Non si possono discutere le strategie competitive e analizzare gli scenari geopolitici, economici, tecnologici e sociali ignorando la sfida che pone la demografia. Una chiara testimonianza di questa consapevolezza arriva dal Forum Ambrosetti, in corso in questi giorni a Cernobbio, dove il tema è messo in programma e con l’occasione viene anche presentato un esteso report dal titolo “Rinascita Italia. Come invertire il trend demografico a beneficio del futuro del Paese”.

Il report parte dal riconoscimento che “Il fenomeno della decrescita demografica, seppur ampiamente dibattuto, non sembra intraprendere ancora una concreta strada verso una sua soluzione. Il rischio che il Paese corre non è da sottovalutare, sia da un punto di vista sociale che culturale ed economico”.

Denatalità. Agire subito per evitare il crollo

Ci sono tre aspetti preoccupanti della demografia italiana. Il primo è dato dalle dinamiche particolarmente negative della natalità e dagli effetti distorcenti che produce sulla struttura per età.
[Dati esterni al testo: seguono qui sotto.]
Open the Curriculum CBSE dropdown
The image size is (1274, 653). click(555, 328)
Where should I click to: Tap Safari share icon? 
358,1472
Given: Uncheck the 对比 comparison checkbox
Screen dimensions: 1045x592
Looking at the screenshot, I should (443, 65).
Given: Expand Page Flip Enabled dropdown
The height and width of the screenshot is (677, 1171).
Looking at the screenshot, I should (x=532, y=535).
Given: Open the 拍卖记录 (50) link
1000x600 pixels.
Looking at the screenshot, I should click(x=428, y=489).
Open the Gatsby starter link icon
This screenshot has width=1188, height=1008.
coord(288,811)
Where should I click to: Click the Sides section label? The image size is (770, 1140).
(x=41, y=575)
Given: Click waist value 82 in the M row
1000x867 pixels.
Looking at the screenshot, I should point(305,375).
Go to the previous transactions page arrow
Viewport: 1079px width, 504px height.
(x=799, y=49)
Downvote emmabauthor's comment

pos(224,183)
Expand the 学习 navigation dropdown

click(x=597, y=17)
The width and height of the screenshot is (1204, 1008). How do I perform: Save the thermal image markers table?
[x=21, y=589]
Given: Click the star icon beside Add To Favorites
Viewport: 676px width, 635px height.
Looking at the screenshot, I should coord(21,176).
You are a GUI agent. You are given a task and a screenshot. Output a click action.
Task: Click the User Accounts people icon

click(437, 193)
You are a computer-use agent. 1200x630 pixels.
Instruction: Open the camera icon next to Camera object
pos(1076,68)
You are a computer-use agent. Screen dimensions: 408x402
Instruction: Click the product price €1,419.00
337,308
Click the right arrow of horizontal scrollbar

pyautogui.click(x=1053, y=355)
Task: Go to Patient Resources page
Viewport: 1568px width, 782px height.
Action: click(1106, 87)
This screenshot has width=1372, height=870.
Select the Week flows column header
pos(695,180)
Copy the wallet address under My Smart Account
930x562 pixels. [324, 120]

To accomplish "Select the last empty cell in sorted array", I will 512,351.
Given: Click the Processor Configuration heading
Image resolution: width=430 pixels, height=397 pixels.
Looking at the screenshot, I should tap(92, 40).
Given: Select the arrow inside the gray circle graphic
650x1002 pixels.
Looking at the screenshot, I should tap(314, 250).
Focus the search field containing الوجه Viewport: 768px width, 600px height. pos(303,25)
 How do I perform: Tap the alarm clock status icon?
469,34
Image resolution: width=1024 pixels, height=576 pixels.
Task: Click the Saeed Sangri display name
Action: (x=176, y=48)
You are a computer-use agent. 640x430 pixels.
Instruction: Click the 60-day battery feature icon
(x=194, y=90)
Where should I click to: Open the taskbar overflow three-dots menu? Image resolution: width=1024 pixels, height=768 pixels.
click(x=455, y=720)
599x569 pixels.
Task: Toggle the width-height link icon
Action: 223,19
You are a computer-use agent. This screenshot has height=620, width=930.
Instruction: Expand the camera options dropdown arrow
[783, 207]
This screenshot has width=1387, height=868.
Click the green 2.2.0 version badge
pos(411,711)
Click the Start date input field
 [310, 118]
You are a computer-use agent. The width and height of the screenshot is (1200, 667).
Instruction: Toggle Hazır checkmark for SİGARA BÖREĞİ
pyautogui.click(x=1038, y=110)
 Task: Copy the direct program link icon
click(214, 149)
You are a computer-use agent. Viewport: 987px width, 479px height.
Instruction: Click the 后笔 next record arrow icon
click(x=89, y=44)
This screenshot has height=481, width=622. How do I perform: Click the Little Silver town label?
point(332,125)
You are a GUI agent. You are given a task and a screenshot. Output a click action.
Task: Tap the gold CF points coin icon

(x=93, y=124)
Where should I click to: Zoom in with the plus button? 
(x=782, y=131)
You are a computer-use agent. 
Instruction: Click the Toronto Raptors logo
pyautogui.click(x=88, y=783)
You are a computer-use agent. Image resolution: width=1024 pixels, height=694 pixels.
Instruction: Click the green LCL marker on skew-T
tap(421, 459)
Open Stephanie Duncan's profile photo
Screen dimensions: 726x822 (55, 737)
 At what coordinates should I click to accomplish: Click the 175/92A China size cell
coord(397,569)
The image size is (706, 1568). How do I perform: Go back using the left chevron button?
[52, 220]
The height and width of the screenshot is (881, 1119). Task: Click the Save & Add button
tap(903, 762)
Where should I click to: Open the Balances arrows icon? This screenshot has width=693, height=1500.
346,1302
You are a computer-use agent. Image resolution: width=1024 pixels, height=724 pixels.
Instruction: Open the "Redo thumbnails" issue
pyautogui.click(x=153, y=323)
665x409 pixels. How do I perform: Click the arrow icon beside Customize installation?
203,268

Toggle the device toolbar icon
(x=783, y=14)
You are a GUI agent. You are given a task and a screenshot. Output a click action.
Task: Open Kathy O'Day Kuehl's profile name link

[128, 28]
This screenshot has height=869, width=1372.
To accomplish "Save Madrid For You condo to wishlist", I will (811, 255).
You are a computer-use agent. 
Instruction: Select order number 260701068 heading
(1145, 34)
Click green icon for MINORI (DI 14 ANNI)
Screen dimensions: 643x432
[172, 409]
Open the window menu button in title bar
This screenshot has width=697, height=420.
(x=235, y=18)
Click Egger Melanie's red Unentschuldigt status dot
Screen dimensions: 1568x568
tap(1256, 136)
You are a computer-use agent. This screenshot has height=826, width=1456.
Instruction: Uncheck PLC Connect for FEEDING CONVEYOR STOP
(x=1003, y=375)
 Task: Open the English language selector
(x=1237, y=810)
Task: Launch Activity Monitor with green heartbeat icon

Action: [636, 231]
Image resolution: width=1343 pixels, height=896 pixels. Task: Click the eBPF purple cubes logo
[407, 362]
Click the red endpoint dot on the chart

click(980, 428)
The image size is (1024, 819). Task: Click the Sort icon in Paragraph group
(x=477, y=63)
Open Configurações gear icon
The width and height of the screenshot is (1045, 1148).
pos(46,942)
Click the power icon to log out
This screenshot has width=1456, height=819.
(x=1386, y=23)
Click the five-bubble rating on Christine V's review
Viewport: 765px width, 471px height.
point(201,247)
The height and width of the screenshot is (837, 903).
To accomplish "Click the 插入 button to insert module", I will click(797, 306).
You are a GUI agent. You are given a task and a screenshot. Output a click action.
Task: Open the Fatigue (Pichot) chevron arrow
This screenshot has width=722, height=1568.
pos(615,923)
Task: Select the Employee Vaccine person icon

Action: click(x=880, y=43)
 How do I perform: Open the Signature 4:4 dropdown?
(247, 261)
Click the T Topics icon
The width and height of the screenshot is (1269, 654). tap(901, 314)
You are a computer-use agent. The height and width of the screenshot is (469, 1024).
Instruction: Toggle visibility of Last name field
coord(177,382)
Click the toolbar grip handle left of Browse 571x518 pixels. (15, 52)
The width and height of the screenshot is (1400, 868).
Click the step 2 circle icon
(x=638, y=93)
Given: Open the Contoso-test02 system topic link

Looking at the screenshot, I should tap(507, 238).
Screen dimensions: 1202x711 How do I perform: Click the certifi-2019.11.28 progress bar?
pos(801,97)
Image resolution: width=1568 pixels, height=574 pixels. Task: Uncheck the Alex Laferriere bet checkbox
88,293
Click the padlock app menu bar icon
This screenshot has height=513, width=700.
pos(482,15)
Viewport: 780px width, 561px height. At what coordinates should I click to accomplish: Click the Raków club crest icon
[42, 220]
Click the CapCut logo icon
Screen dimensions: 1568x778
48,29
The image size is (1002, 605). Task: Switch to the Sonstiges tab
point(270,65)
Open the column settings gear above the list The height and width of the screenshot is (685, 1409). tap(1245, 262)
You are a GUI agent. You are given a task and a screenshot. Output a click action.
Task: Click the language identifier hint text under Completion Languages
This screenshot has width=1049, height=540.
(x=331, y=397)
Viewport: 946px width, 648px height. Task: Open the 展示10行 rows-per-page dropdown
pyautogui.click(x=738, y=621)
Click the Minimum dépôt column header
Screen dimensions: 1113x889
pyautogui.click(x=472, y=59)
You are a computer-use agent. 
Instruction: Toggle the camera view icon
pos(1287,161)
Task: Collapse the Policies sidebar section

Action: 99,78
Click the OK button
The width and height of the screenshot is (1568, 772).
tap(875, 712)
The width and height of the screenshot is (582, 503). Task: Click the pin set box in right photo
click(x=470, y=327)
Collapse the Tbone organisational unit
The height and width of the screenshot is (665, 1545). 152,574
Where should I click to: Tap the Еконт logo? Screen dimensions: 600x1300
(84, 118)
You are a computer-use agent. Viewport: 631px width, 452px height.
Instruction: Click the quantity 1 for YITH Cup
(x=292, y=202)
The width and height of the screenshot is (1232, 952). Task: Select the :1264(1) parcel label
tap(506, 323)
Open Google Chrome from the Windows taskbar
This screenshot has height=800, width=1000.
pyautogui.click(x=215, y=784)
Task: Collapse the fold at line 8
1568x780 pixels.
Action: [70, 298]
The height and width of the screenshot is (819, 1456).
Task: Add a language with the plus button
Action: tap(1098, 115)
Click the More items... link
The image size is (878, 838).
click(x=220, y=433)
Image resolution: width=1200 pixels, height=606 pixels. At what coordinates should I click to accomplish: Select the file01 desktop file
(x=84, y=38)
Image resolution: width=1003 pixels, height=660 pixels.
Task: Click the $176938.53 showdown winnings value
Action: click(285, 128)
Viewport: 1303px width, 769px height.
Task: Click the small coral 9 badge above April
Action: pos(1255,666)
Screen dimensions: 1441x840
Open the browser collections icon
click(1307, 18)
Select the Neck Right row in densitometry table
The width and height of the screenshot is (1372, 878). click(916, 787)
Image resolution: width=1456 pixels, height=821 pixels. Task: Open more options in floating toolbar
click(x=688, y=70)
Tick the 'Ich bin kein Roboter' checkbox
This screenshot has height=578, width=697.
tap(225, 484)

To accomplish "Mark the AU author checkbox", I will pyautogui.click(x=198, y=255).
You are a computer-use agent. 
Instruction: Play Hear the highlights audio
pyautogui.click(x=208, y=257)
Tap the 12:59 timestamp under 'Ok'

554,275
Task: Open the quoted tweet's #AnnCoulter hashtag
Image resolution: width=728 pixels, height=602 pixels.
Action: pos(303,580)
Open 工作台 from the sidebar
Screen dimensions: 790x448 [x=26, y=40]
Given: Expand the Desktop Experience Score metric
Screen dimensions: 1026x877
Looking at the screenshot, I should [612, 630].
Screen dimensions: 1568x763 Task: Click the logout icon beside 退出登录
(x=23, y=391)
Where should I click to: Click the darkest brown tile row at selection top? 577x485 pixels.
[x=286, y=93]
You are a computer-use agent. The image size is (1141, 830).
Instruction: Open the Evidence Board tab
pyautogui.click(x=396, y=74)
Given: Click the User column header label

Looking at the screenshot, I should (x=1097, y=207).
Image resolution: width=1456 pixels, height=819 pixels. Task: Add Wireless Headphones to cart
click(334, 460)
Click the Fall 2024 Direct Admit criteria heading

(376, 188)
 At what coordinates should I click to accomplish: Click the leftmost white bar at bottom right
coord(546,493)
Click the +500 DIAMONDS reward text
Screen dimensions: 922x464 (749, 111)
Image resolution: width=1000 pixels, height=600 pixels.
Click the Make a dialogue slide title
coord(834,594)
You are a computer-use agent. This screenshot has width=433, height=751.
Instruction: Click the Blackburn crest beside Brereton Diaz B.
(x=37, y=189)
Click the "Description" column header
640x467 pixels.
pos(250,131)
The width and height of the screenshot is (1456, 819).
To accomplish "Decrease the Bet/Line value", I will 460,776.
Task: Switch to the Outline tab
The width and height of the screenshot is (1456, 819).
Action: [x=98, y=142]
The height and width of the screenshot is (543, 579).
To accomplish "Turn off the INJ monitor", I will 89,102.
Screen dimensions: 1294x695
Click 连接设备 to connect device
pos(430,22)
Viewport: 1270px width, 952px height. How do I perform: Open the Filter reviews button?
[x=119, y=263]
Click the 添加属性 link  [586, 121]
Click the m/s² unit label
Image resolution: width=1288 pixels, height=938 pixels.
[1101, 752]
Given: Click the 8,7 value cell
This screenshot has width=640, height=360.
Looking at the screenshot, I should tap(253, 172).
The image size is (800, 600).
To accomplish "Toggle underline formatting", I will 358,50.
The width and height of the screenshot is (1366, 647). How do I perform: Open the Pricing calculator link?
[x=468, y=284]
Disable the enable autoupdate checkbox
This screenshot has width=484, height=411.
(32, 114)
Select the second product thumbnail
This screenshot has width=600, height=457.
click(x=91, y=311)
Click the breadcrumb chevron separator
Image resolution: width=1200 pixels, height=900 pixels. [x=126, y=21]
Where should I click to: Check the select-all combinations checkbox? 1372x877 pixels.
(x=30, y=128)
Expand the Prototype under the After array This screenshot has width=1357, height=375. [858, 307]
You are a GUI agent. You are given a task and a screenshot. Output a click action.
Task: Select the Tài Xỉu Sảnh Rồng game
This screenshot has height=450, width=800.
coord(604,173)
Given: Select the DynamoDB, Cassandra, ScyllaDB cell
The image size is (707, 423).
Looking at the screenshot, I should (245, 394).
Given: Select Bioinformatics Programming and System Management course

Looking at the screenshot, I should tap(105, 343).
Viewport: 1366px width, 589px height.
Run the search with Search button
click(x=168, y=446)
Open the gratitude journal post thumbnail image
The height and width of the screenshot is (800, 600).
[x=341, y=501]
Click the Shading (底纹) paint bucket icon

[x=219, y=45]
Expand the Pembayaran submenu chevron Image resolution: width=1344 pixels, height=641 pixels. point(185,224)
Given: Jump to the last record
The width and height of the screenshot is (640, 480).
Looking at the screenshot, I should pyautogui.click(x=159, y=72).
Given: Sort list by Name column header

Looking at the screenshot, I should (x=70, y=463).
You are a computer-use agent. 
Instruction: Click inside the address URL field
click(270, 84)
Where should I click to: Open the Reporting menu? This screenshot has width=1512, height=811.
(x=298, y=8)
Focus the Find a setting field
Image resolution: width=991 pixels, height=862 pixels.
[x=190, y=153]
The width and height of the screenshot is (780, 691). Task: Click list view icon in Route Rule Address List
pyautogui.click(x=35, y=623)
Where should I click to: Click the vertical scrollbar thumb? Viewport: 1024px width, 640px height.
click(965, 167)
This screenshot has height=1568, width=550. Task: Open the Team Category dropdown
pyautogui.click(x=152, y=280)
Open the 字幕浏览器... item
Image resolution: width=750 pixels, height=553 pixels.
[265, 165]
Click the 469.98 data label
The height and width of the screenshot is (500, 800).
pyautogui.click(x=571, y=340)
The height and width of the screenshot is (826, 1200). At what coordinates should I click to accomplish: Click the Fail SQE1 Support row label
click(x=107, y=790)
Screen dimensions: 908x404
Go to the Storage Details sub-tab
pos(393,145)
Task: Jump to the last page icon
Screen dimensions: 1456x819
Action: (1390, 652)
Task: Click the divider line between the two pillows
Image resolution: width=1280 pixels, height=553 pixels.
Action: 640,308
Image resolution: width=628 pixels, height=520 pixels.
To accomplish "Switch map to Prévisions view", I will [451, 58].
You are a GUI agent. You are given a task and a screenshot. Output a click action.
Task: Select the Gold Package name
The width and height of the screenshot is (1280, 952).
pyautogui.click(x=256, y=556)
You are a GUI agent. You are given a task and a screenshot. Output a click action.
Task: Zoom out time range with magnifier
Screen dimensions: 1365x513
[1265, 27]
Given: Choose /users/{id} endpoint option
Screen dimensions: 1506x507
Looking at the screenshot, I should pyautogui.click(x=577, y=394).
Il secondo dall’incapacità di mettere in atto politiche efficaci per dare risposta a tali dinamiche. Il terzo è l’essere entrati in una fase in cui il non agire con misure adeguate e incisive non lascia l’Italia solo in posizione più debole rispetto al resto d’Europa, ma la espone maggiormente ad un inasprimento continuo degli squilibri. Va precisato che la causa della distorsione della struttura per età non è l’invecchiamento in senso proprio, ovvero la longevità. In questo l’Italia non si distingue dalle altre economie mature avanzate. La distorsione è dovuta alla persistente bassa natalità che produce il processo di degiovanimento, ovvero la riduzione continua della consistenza delle nuove generazioni. Come conseguenza di tale processo l’Italia sta subendo un crollo del tutto inedito e maggiore rispetto alle altre economie mature avanzate della fascia giovane-adulta. La combinazione tra bassa fecondità e riduzione della popolazione nell’età in cui si forma una famiglia, rischia di portare ad una sorta di reazione a catena generazionale: meno genitori e via via ancor meno figli e genitori futuri.